▸ **Work order**
Copy the listing out exactly as shown.

▸ **Supplied records**
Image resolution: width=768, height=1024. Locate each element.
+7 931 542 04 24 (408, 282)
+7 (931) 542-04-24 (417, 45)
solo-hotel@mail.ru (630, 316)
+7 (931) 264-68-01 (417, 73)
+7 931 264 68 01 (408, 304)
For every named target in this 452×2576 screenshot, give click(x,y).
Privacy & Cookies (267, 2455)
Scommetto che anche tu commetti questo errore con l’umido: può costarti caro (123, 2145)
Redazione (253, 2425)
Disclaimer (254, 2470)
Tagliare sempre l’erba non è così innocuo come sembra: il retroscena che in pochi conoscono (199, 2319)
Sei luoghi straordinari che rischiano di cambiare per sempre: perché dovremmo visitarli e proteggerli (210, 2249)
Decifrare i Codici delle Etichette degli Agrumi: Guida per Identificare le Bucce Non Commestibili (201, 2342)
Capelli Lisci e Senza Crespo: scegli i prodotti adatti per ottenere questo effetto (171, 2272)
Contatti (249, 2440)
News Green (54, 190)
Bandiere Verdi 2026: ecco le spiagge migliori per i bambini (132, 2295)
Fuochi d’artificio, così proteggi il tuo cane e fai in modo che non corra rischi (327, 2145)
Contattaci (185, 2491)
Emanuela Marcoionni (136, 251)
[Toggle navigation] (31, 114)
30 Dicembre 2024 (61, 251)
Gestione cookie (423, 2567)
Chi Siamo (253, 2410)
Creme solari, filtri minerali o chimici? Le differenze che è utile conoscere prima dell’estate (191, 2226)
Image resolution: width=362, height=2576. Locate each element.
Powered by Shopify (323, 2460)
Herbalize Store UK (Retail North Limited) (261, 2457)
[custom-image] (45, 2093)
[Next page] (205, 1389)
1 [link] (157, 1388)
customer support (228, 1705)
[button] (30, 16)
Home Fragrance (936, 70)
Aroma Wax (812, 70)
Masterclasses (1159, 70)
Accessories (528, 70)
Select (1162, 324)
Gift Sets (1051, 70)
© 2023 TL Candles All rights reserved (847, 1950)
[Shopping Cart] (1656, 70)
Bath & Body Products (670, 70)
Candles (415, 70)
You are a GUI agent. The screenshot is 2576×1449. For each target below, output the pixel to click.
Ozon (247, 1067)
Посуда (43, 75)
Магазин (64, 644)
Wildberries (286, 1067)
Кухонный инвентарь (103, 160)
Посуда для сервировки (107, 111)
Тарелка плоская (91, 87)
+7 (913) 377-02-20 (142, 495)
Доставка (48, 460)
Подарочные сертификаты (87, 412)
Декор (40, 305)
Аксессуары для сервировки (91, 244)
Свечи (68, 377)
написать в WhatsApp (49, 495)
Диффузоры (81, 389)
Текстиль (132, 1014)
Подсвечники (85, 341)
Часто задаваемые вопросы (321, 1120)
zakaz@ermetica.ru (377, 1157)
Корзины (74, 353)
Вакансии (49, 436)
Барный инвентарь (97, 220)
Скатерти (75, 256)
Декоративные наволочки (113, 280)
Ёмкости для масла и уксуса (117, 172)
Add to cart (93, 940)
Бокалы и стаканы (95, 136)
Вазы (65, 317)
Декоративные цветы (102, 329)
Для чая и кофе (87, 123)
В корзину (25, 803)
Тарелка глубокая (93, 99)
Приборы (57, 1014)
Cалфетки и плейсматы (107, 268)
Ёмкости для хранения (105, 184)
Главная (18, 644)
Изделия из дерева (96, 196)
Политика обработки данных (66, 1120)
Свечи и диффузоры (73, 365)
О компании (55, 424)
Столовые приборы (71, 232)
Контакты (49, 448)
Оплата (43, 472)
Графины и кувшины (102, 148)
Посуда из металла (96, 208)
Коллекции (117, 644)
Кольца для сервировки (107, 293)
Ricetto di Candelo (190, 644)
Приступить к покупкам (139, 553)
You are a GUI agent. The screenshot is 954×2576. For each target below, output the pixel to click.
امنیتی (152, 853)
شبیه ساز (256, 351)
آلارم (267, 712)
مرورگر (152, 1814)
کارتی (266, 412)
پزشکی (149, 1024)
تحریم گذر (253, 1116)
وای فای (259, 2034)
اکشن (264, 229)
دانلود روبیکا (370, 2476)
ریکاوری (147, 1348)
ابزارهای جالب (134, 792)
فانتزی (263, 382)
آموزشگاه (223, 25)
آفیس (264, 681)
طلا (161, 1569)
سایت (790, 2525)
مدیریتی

▸ **Result**
Image resolution: width=768, height=1024. Locate each element.
+7 931 542 04 24 (408, 282)
+7 (931) 542-04-24 (417, 45)
solo-hotel@mail.ru (630, 316)
+7 (931) 264-68-01 (417, 73)
+7 931 264 68 01 (408, 304)
For every named target in this 452×2576 screenshot, give click(x,y).
Privacy & Cookies (267, 2455)
Scommetto che anche tu commetti questo errore con l’umido: può costarti caro (123, 2145)
Redazione (253, 2425)
Disclaimer (254, 2470)
Tagliare sempre l’erba non è così innocuo come sembra: il retroscena che in pochi conoscono (199, 2319)
Sei luoghi straordinari che rischiano di cambiare per sempre: perché dovremmo visitarli e proteggerli (210, 2249)
Decifrare i Codici delle Etichette degli Agrumi: Guida per Identificare le Bucce Non Commestibili (201, 2342)
Capelli Lisci e Senza Crespo: scegli i prodotti adatti per ottenere questo effetto (171, 2272)
Contatti (249, 2440)
News Green (54, 190)
Bandiere Verdi 2026: ecco le spiagge migliori per i bambini (132, 2295)
Fuochi d’artificio, così proteggi il tuo cane e fai in modo che non corra rischi (327, 2145)
Contattaci (185, 2491)
Emanuela Marcoionni (136, 251)
[Toggle navigation] (31, 114)
30 Dicembre 2024 (61, 251)
Gestione cookie (423, 2567)
Chi Siamo (253, 2410)
Creme solari, filtri minerali o chimici? Le differenze che è utile conoscere prima dell’estate (191, 2226)
Image resolution: width=362, height=2576. Locate each element.
Powered by Shopify (323, 2460)
Herbalize Store UK (Retail North Limited) (261, 2457)
[custom-image] (45, 2093)
[Next page] (205, 1389)
1 [link] (157, 1388)
customer support (228, 1705)
[button] (30, 16)
Home Fragrance (936, 70)
Aroma Wax (812, 70)
Masterclasses (1159, 70)
Accessories (528, 70)
Select (1162, 324)
Gift Sets (1051, 70)
© 2023 TL Candles All rights reserved (847, 1950)
[Shopping Cart] (1656, 70)
Bath & Body Products (670, 70)
Candles (415, 70)
You are a GUI agent. The screenshot is 2576×1449. For each target below, output the pixel to click.
Ozon (247, 1067)
Посуда (43, 75)
Магазин (64, 644)
Wildberries (286, 1067)
Кухонный инвентарь (103, 160)
Посуда для сервировки (107, 111)
Тарелка плоская (91, 87)
+7 (913) 377-02-20 (142, 495)
Доставка (48, 460)
Подарочные сертификаты (87, 412)
Декор (40, 305)
Аксессуары для сервировки (91, 244)
Свечи (68, 377)
написать в WhatsApp (49, 495)
Диффузоры (81, 389)
Текстиль (132, 1014)
Подсвечники (85, 341)
Часто задаваемые вопросы (321, 1120)
zakaz@ermetica.ru (377, 1157)
Корзины (74, 353)
Вакансии (49, 436)
Барный инвентарь (97, 220)
Скатерти (75, 256)
Декоративные наволочки (113, 280)
Ёмкости для масла и уксуса (117, 172)
Add to cart (93, 940)
Бокалы и стаканы (95, 136)
Вазы (65, 317)
Декоративные цветы (102, 329)
Для чая и кофе (87, 123)
В корзину (25, 803)
Тарелка глубокая (93, 99)
Приборы (57, 1014)
Cалфетки и плейсматы (107, 268)
Ёмкости для хранения (105, 184)
Главная (18, 644)
Изделия из дерева (96, 196)
Политика обработки данных (66, 1120)
Свечи и диффузоры (73, 365)
О компании (55, 424)
Столовые приборы (71, 232)
Контакты (49, 448)
Оплата (43, 472)
Графины и кувшины (102, 148)
Посуда из металла (96, 208)
Коллекции (117, 644)
Кольца для сервировки (107, 293)
Ricetto di Candelo (190, 644)
Приступить к покупкам (139, 553)
You are a GUI agent. The screenshot is 954×2576. For each target below, output the pixel to click.
امنیتی (152, 853)
شبیه ساز (256, 351)
آلارم (267, 712)
مرورگر (152, 1814)
کارتی (266, 412)
پزشکی (149, 1024)
تحریم گذر (253, 1116)
وای فای (259, 2034)
اکشن (264, 229)
دانلود روبیکا (370, 2476)
ریکاوری (147, 1348)
ابزارهای جالب (134, 792)
فانتزی (263, 382)
آموزشگاه (223, 25)
آفیس (264, 681)
طلا (161, 1569)
سایت (790, 2525)
مدیریتی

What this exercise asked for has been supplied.